I skate back to the bench, and Theo's stare from across the ice is lethal. Not angry. Just cold. Assessing. Calculating the cost of my mistake.
Third period is a disaster.
UCLA scores again off a turnover that isn't entirely my fault but isn't not my fault either. We push back, create chances, but nothing falls. Theo plays like a man possessed. He’s hitting everything that moves, taking shots from impossible angles, and willing the puck into the net through sheer force.
But it's not enough.
Final score: UCLA 3, UW 2.
The locker room after the game is silent.
Not the contemplative kind of silence. The furious kind. The kind where everyone's too pissed to speak because anything they say will make it worse.
Coach is red-faced, veins bulging in his neck, as he tears into our defensive coverage, lack of discipline, and inability to finish.
I sit on the bench and stare at the floor, my gear still on, sweat dripping down my face.
Theo is across the room. He pulls off his gloves, his helmet, his pads. Then he throws one glove hard into his locker. The sound echoes. But he doesn't explode. Doesn't yell or punch anything or lose control.
When he walks past me on his way to the showers, he stops and leans down just enough that only I can hear him.
"You're distracted."
I don't respond.
Because he's right.
The bus ride back is worse than the ride there.
Guys sleep or pretend to sleep. Nobody talks. Coach sits at the front with his headphones on, reviewing game footage and probably planning Monday's practice from hell.
I stare out the window and try to figure out how everything went so wrong so fast.
My phone buzzes around midnight.
Adela: I'm sorry about the game.
I stare at the message, my chest tightening.
She watched. Saw Theo dominating. Saw me hesitating. Saw us lose.

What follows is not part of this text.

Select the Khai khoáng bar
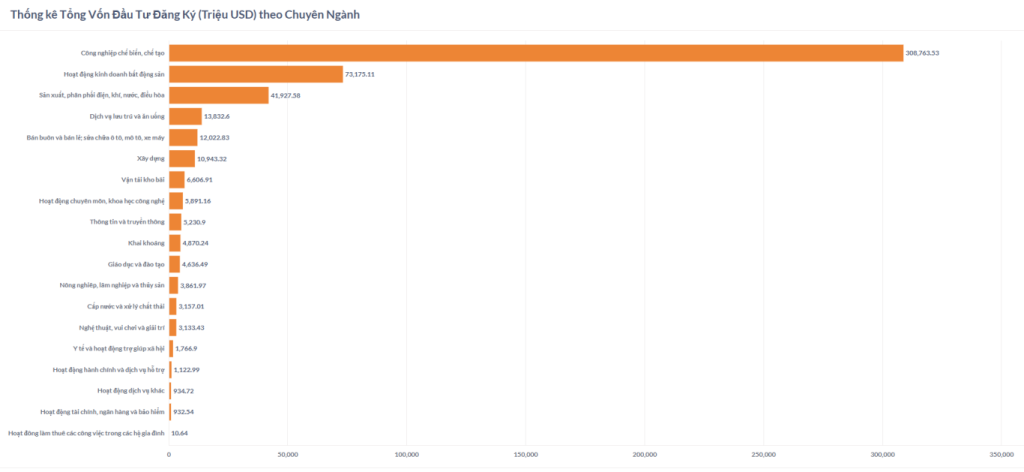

Can’t win every time, I type back.
Three dots appear immediately.
Come over when you're back?
I should say no because it’ll be too late. I should go home and ice my ribs and sleep off the adrenaline and frustration still coursing through my veins.
But I don't.
Yeah.
It's almost two in the morning when I pull up outside her building.
The campus is dead quiet, just a few scattered lights in dorm windows where people are still awake. I text her that I'm here, and she buzzes me in immediately.
When she opens the door, she's wearing sweatpants and a tank top, her hair pulled back in a messy bun. No makeup. Just her.
"Hey," she says softly.
"Hey."
She steps aside to let me in, and I notice immediately that her laptop is closed. No research. No timeline. Just the quiet intimacy of her space at two in the morning.
I drop my bag by the door and stand there awkwardly, not sure what I'm doing here or what she wants from me.
She closes the distance between us and touches my ribs, like she's checking for damage.
I wince despite trying not to.
Her eyes meet mine. "You don't have to pretend with me."
The words detonate something inside me.
All the restraint I've been holding onto — the control, the careful distance, the pretending I'm not falling for her cracks wide open.
I kiss her.
Not soft like last time. Not testing.
Hungry.
My hands find her waist, pulling her against me. She responds immediately, her fingers threading through my hair, her body pressing into mine.
All the adrenaline from the game, all the frustration from Theo's cold assessment, all the fear of what I'm risking by being here — it pours into this kiss.
She walks backward toward the bed, pulling me with her. I follow, my hands already finding the hem of her tank top, sliding beneath it to feel the warmth of her skin.
She breaks the kiss long enough to pull her shirt over her head, and I stop.
"Are you sure?"
Instead of answering, she pulls me back to her, her mouth finding mine again with an answer that doesn't need words.
Clothes disappear in urgent, clumsy movements — her sweatpants, my shirt, the compression wrap around my ribs that she carefully peels away. She traces the bruise with her fingertips, and I catch her wrist gently.
"I'm fine," I murmur against her neck.
"It’s okay," she whispers back, “to not be. It’s just me."
I pull back and look into her eyes. She means it. Her gaze softens as she touches my face, a small smile pulling at her lips. I kiss her again, and this time we fall onto the bed as I press myself against her.
I pull back just enough to look at her. Her hair’s across the pillow, her chest rising fast, and she’s wearing nothing but a scrap of cotton that I hook my fingers into and drag down her legs without asking.
I’m supposed to be preventing her from doing anything reckless, and here I am being just that.
I drop my mouth to her throat and drag it down her collarbone, sternum, the soft curve of her breast. I take my time there, my tongue tracing until she shifts beneath me with a quiet, impatient sound that tells me exactly what she wants.
I don't give it to her yet.
I keep moving down to her ribs, stomach, the soft skin below her navel, and her fingers thread into my hair and tighten when I press an open kiss to the inside of her hip.
"Beck." My name comes out breathless.
I kiss her again, not answering. Then I part her thighs and settle between them.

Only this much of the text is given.